Heisman dream in reach for FSU QB Jameis Winston

Jameis Winston envisioned winning the Heisman Trophy well before

he signed with Florida State.

He’ll find out whether his dream becomes a reality on Saturday

night. The redshirt freshman quarterback is one of six finalists up

for the most prestigious individual award in college football.

Winston and his high school coach Matt Scott were in Tuscaloosa

on a recruiting trip at Alabama when he took a picture with Mark

Ingram’s 2009 trophy. He wanted to be the first at Alabama to win

the award, at the time.

”When Ingram won it I was just like, `Well, he won it. So, I’ve

got to be the next person from Alabama to win it,” said Winston,

who pointed out that Ingram is actually from Michigan.

”Football is so important to Alabama, so any time you have a

national achievement it means a lot to your state and your

family,” Winston said. ”You always dream. You’ve got to dream big

because if you don’t dream big, there’s no use to dream at

all.”

He’ll be joined in New York by Texas A&M’s reigning Heisman

winner Johnny Manziel, Alabama’s A.J. McCarron, Boston College’s

Andre Williams, Northern Illinois’ Jordan Lynch and Auburn’s Tre

Mason.

Winston set Atlantic Coast Conference freshman records for the

most yards passing (3,820) and touchdown passes (38) while leading

the No. 1-ranked Seminoles to a 13-0 record and berth in the BCS

championship game.

Florida State and Winston continued to excel despite a sexual

assault investigation that became public last month. The State

Attorney’s Office announced that it would not press charges against

Winston last week. However, Winston’s legal problems may not be

over. The accuser, her lawyer and family have scheduled a press

conference Friday.

There is no doubt about Winston’s talent. He is already being

talked about as a potential franchise quarterback in the NFL, even

though he can’t be drafted until 2015.

”The one thing that you don’t know about a lot of players is

how well, how quickly they’re able to read defenses,” said Gil

Brandt, NFL draft analyst. ”Once you get into the NFL, reading

defenses is paramount. Are you going to be able to do it as quickly

as you have at the college level?”

Brandt helped build the Super Bowl-winning Dallas Cowboys as

vice president of player personnel from 1960-89. He said Winston

has steadily improved and his accuracy is one of his most valuable

traits. His 67.9 completion percentage is tied for 10th best in the

country. Florida State coach Jimbo Fisher has lauded Winston’s

ability to take what the defense gives and throw to the open

receiver.

Brandt said the way Winston dealt with the accusation and the

subsequent media coverage is a positive.

”That speaks well from the standpoint of concentration,”

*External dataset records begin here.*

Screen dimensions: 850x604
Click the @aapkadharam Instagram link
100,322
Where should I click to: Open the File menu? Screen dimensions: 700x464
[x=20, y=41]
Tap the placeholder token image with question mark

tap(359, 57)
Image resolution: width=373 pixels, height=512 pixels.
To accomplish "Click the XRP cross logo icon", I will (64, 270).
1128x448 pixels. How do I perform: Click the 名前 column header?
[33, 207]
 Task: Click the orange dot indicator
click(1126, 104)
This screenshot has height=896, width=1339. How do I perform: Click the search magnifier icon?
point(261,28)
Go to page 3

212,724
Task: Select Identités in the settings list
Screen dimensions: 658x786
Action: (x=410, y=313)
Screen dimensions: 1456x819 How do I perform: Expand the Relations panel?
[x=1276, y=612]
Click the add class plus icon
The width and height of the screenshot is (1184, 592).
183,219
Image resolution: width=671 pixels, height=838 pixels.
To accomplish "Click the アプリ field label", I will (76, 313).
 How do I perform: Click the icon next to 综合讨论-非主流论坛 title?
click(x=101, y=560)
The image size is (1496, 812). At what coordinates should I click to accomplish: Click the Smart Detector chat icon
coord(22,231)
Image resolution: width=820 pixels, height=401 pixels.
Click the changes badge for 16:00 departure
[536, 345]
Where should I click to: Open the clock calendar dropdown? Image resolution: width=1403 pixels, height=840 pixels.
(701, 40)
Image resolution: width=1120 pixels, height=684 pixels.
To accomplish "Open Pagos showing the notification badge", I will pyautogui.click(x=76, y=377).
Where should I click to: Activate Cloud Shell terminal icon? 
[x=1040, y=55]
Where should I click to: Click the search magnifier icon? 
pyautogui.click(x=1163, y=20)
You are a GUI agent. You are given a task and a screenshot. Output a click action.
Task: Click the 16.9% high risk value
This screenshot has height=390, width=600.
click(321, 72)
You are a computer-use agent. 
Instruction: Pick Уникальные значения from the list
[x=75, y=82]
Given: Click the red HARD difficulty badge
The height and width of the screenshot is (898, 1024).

Brandt said. ”And I think the most important thing for success to

a football player is concentration.”

As well as Winston has played, there’s room to improve. Brandt

pointed out mechanics of his throwing motion and the movement of

his hips. Brandt wants to see incremental improvements across the

board during Winston’s sophomore season – completion percentage,

the way he adjust plays at the line of scrimmage, game

management.

Scott said he and Winston’s family purposely tried to prepare

him for celebrity in high school by exposing him to media and

events across the country. None of that compared to this season and

the coverage of the investigation. That attention will only

increase if Winston wins the Heisman. He’s likely to be in the

running again in 2014.

”It was different to go from such a slow, small type of small

town College Station status where everybody knows you and people

run into you, then to take that to a national level where you walk

around Times Square and people are running into you and noticing

you,” said Manziel, who endured his share of controversy after

winning the award in 2012. ”Just how big things boomed and spread

out across the entire country, world, everything after that was

nothing like I expected.”

Seven years ago Winston was first introduced to the Heisman

through the NCAA Football `06 video game. He was 13 years old,

created himself on the game and won the award. Winston could match

his digital persona Saturday.

”He’s definitely the truth,” said 1993 Heisman winner Charlie

Ward, who regularly texts Winston. ”He’s the real deal. His

attitude toward getting better and not settling for his last

accomplishments is great.

”It was impressive to see him come out and do the things that

he’s been able to do as a younger guy.”